### TEXTAUSZUG
• • • • • • •
Eschweiler. Das Positive vorneweg: Die Stadt hat in den vergangenen Jahren weniger Mise gemacht, als bisher kalkuliert. Das Negative folgt jedoch auf dem Fuß.

Das jährliche Minus bleibt eklatant. Im Jahresabschluss 2009, der dem Rat heute als Entwurf vorgelegt wird, stellt sich heraus, dass der Etat dieses Jahres ein Defizit von 6,5 Millionen Euro aufweist. In der Planung war man noch von knapp elf Millionen Euro ausgegangen.

Um 7,5 Millionen verschätzt

Zum Jubeln ist Stadtkämmerer Manfred Knollmann sicher nicht zumute, schließlich drückt an vielen Stellen der Schuh. Aber immerhin untermauern die Zahlen, dass man bei den Prognosen nicht zu optimistisch agiert. Diesen Vorwurf muss sich der Beigeordnete schließlich häufiger gefallen lassen. Im Gegenteil: Seit 2007 - in diesem Jahr wurde das Neue Kommunale Finanzmanagement in Eschweiler eingeführt - rechnete man in jedem Jahr mit einem höheren Defizit, als tatsächlich erwirtschaftet wurde. Um insgesamt 7,5 Millionen Euro verschätzte sich die Verwaltung in den Haushaltsentwürfen der Jahre 2007 bis 2009.
• • • • • • •
### AUFGABE
Prüfen Sie, ob die folgenden Aussagen mit dem Textauszug zum Eschweiler Haushalt übereinstimmen. Beantworten Sie jede mit Ja oder Nein und belegen Sie dies mit einem wörtlichen Zitat der entscheidenden Textstelle.
(a) Für das Jahr 2009 war ursprünglich ein Defizit von knapp elf Millionen Euro geplant.
(b) Das Neue Kommunale Finanzmanagement wurde in Eschweiler im Jahr 2009 eingeführt.
(c) In den Haushaltsentwürfen der Jahre 2007 bis 2009 verschätzte sich die Verwaltung um insgesamt 7,5 Millionen Euro.

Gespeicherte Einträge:
• • • • • • •
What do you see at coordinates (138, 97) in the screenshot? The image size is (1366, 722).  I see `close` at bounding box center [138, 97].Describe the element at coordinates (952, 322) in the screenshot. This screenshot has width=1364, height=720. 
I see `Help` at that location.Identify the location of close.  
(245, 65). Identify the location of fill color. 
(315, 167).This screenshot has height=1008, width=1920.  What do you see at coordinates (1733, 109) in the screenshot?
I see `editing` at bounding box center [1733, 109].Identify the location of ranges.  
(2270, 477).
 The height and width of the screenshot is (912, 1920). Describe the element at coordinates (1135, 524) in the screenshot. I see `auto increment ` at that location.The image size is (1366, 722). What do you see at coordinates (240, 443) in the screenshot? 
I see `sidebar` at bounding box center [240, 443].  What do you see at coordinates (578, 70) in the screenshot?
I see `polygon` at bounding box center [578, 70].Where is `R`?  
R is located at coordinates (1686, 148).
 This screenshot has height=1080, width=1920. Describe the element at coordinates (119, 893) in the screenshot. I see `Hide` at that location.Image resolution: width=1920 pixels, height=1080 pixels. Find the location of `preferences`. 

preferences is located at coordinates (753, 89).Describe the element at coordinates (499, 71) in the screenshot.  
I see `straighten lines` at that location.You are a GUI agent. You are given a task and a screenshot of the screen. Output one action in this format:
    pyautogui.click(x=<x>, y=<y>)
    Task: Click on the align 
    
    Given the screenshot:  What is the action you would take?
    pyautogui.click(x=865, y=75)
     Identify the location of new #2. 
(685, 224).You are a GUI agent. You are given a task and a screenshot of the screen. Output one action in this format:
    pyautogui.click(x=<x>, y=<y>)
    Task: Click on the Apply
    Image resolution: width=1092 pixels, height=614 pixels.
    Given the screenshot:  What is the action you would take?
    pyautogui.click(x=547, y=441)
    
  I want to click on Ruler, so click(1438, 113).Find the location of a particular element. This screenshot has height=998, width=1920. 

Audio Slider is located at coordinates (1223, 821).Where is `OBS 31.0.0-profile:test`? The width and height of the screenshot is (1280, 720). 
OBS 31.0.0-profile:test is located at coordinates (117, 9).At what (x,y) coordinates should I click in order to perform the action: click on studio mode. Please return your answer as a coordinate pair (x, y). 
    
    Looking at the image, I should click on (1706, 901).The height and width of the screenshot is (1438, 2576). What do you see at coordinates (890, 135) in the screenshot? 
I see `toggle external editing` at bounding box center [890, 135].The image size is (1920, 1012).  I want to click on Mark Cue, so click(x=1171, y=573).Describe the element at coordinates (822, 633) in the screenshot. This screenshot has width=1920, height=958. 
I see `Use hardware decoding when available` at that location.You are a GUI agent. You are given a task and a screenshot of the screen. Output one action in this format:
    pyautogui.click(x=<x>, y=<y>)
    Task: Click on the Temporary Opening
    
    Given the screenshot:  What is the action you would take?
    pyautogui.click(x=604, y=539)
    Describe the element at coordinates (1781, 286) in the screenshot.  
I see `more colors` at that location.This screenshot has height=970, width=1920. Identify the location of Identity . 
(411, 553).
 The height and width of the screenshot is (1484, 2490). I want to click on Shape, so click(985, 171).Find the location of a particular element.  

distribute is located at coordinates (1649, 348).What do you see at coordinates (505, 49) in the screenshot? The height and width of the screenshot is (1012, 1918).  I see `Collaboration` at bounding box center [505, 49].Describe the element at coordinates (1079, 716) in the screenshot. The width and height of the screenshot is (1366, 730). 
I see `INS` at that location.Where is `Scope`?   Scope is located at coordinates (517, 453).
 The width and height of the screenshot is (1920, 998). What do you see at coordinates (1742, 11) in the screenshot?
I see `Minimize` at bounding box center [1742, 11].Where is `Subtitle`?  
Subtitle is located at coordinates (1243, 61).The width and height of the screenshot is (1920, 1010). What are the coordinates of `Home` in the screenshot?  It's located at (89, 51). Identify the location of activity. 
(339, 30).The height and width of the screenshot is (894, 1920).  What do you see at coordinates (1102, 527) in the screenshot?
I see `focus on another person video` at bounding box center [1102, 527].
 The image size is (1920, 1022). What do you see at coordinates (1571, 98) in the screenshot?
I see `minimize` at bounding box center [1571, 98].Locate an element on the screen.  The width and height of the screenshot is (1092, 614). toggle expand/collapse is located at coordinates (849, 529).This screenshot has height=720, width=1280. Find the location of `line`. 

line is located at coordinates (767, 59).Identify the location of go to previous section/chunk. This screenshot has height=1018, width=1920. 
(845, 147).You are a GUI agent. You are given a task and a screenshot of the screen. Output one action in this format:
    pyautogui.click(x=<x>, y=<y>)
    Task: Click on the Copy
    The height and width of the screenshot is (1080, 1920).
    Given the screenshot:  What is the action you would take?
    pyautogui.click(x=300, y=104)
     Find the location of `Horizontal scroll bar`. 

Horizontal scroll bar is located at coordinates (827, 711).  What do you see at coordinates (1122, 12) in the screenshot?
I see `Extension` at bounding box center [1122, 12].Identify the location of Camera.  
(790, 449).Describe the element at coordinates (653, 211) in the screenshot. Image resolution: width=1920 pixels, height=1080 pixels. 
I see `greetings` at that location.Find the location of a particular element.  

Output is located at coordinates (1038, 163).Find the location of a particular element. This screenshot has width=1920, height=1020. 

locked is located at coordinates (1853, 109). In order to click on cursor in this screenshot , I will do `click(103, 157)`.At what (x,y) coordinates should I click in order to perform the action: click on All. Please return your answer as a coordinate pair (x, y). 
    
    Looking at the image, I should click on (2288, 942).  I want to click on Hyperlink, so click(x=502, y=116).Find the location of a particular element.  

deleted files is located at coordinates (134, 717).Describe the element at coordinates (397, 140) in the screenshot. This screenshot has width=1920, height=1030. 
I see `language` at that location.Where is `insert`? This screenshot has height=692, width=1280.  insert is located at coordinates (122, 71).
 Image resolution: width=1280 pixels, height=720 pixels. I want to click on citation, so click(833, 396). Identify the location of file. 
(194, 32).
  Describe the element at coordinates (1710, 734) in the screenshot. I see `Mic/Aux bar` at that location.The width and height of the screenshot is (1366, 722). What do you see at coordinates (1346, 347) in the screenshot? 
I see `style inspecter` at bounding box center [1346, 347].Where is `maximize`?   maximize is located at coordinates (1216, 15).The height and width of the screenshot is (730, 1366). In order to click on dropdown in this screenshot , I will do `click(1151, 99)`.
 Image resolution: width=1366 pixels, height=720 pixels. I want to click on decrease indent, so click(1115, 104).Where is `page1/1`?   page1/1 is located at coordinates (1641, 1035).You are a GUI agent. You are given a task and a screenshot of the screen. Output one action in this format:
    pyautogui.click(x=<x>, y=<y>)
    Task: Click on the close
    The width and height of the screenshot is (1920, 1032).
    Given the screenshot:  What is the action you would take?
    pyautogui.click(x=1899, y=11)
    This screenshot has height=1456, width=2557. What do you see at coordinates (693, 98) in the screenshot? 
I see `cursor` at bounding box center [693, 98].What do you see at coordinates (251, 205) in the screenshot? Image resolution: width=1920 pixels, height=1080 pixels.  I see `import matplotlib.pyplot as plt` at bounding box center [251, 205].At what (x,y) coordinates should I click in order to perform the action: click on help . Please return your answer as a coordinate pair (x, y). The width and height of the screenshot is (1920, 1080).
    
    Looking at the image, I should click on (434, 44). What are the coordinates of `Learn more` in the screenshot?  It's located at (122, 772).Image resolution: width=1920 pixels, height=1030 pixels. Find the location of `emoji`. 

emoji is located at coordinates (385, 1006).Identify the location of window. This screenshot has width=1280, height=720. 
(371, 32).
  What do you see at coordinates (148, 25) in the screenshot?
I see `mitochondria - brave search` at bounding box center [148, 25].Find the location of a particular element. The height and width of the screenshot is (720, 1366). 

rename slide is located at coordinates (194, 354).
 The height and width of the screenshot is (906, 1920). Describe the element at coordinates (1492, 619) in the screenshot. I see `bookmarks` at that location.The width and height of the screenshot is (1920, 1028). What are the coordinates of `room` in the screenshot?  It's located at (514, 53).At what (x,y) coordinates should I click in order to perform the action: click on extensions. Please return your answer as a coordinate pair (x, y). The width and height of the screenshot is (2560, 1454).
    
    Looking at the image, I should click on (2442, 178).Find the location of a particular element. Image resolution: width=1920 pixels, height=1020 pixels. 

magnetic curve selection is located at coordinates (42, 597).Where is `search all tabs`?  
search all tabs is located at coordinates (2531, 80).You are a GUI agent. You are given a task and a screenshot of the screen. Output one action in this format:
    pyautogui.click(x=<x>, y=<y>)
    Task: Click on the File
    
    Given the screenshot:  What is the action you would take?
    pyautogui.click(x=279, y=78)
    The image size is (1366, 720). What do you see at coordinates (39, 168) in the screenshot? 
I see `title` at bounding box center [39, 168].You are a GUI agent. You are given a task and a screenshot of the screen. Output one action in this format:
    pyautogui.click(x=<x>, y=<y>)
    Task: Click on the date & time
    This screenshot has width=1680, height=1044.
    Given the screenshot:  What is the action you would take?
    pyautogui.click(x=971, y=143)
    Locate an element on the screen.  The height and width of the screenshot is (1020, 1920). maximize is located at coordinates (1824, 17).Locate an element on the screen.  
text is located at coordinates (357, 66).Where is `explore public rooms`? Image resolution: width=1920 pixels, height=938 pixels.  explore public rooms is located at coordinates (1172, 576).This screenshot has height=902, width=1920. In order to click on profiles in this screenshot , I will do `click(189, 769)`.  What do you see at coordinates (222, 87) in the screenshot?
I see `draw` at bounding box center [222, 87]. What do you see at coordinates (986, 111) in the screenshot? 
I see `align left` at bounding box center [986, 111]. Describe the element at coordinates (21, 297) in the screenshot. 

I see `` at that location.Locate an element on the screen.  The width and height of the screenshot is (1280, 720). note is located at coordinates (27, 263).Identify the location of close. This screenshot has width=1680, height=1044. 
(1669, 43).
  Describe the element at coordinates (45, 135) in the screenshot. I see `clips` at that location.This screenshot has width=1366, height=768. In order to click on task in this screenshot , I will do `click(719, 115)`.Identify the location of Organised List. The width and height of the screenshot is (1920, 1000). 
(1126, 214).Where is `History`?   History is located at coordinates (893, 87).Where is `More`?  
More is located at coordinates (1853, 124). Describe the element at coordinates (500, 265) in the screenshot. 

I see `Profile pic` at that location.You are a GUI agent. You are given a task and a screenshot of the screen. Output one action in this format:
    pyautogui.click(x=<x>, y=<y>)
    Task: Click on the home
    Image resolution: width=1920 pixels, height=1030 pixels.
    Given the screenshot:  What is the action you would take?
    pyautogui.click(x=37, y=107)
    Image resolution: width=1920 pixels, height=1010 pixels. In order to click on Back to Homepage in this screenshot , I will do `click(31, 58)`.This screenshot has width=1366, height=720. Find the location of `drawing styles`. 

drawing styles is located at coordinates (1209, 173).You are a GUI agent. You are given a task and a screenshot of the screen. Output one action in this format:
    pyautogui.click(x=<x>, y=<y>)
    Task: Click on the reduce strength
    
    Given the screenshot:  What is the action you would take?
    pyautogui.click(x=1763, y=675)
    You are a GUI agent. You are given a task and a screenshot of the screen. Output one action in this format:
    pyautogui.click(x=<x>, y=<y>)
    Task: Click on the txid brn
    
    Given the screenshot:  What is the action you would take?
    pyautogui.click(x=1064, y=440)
• • • • • • •
### IHRE LÖSUNG
(a) Ja: „In der Planung war man noch von knapp elf Millionen Euro ausgegangen.“
(b) Nein: „Seit 2007 - in diesem Jahr wurde das Neue Kommunale Finanzmanagement in Eschweiler eingeführt“
(c) Ja: „Um insgesamt 7,5 Millionen Euro verschätzte sich die Verwaltung in den Haushaltsentwürfen der Jahre 2007 bis 2009.“